Tim Rogers gives us 3 important rock'n'roll lessons
I've been asked 103 times, 'Hey Uncle Tim, what advice would you give to young performers?' and always abstained for reasons that should be obvious.
If not, it's because rule number one should always be, 'don't listen to the advice of middle age, middlingly successful dandies like myself'.
However, time has come, and I'm Tim 'Heavy Heart' Rogers dagnammit. So here we go...
Always be polite and generous with crew
At shows, in the studio, in the rehearsal room or in your massage parlour.
From the monitor engineer to the gentleman cleaning the venue, they all work harder than you ever, ever will. They start before you do and finish well before you're mournfully attempting to masturbate yourself to sleep. They deserve your respect and the disproportionate share of your cherished drink rider.
Ignore all requests to write a hit
You'll end up hating the song as it will most likely be stuck together with elements that weren't of your creation and you'll have to play it every flippin' night. Write what excites you, what moves you.
Imagine if a professional heard the brilliant Violent Soho write 'Covered In Chrome' and suggested to the resident genius Luke Boerdam that the lyric "a pussy is a piece of skin wrapped in a pocket" or "hell fuck yeah" didn't fit the formula. Frig that. Write what excites you.
If you trash a hotel room or waste a band room because it's 'rock'n'roll', then you're a flippin' dick.

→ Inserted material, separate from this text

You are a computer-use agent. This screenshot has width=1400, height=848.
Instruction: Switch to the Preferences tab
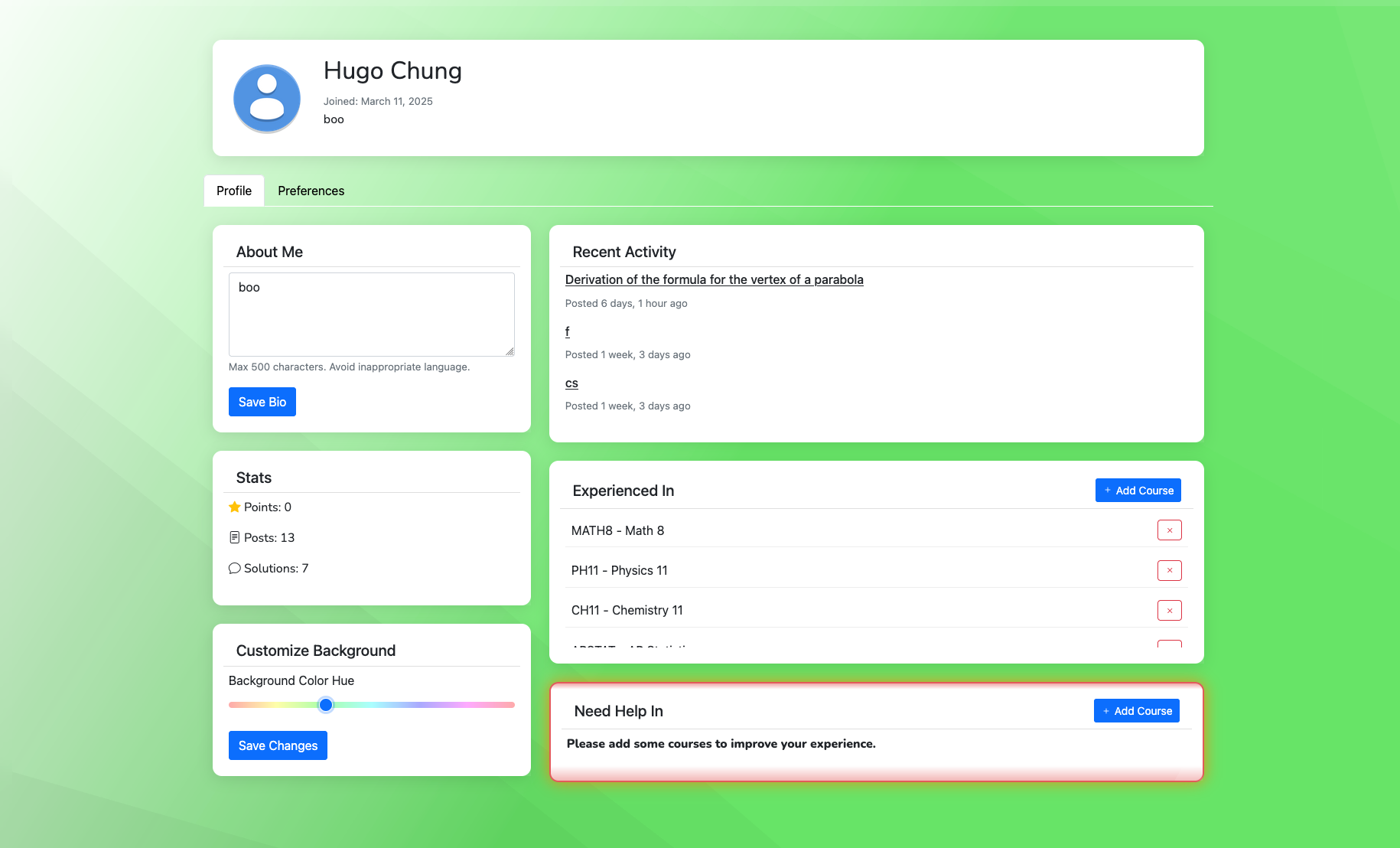[311, 191]
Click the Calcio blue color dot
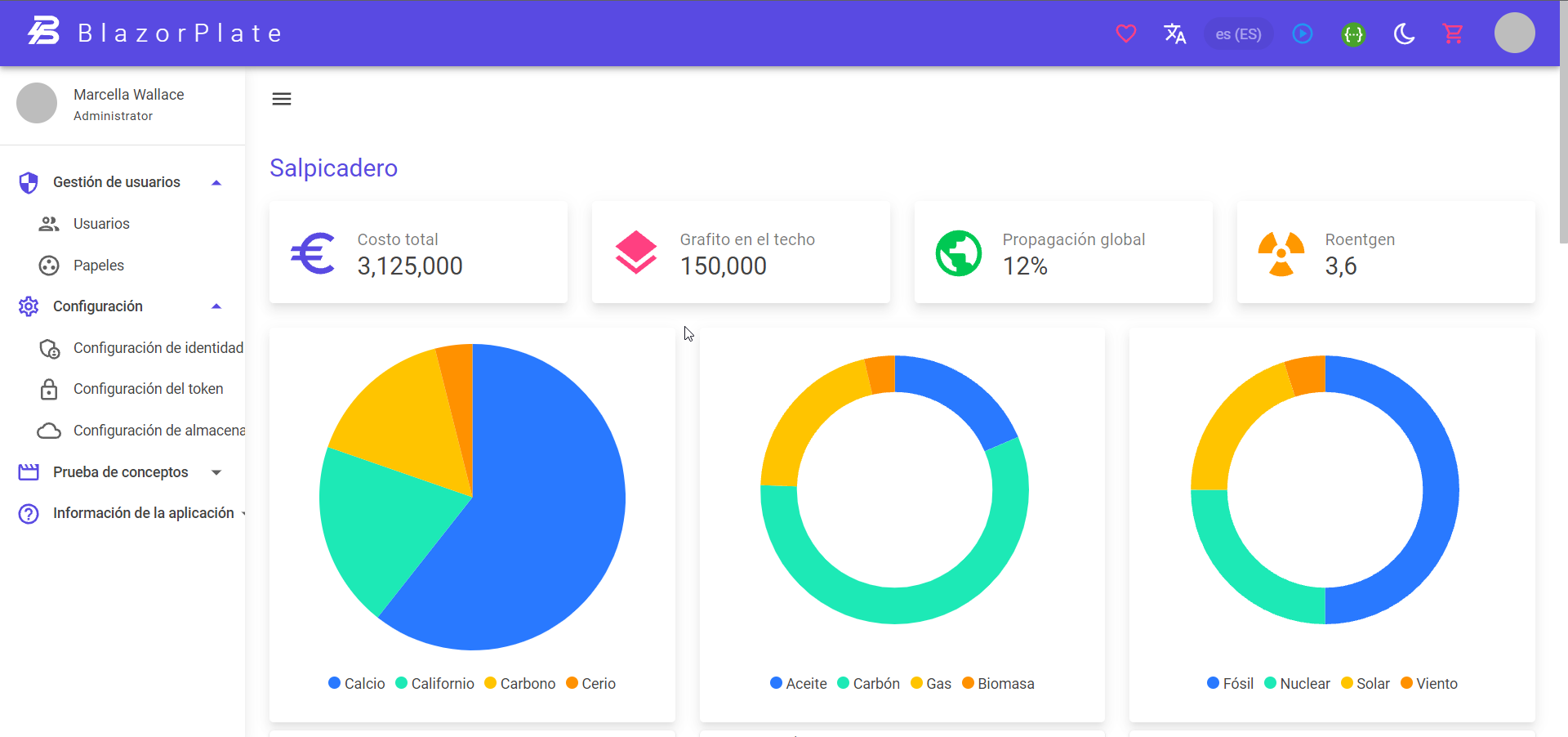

You're not sticking it to the man by trashing that room, you're making the cleaning man or woman's morning shithouse. I used to clean out dressing rooms at the Canberra Theatre, alright?
We're entertainers. We're in the service industry as well. You wreck a room, you're betraying a bond between us noble savages that's served with a smile on our faces and vengeance in our hearts.